> Exercise description:
Leave the pictures out, and repeat exactly every line from the one with "Task: Click the" through the end of the data below.

> Material shown:
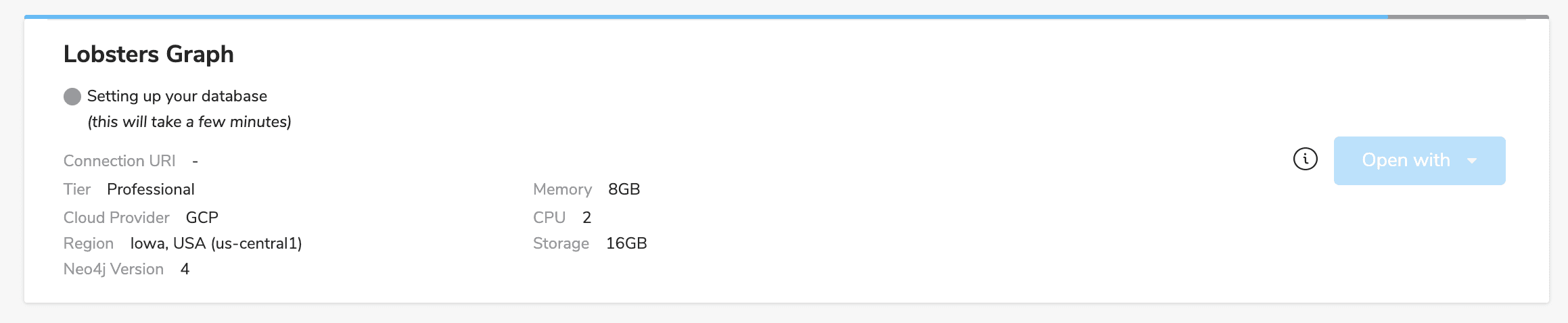Image resolution: width=1568 pixels, height=323 pixels.
Task: Select the Lobsters Graph database title
Action: pyautogui.click(x=149, y=54)
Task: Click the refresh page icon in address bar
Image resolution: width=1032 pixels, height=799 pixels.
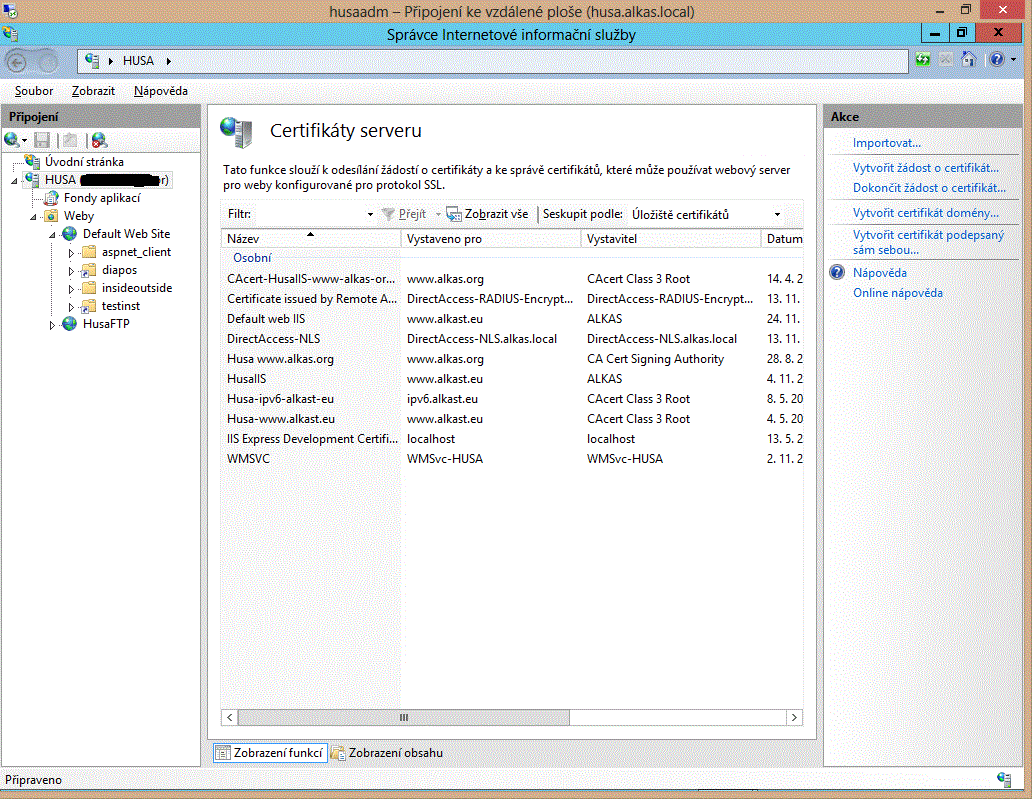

> Exercise solution:
Task: Click the refresh page icon in address bar
Image resolution: width=1032 pixels, height=799 pixels.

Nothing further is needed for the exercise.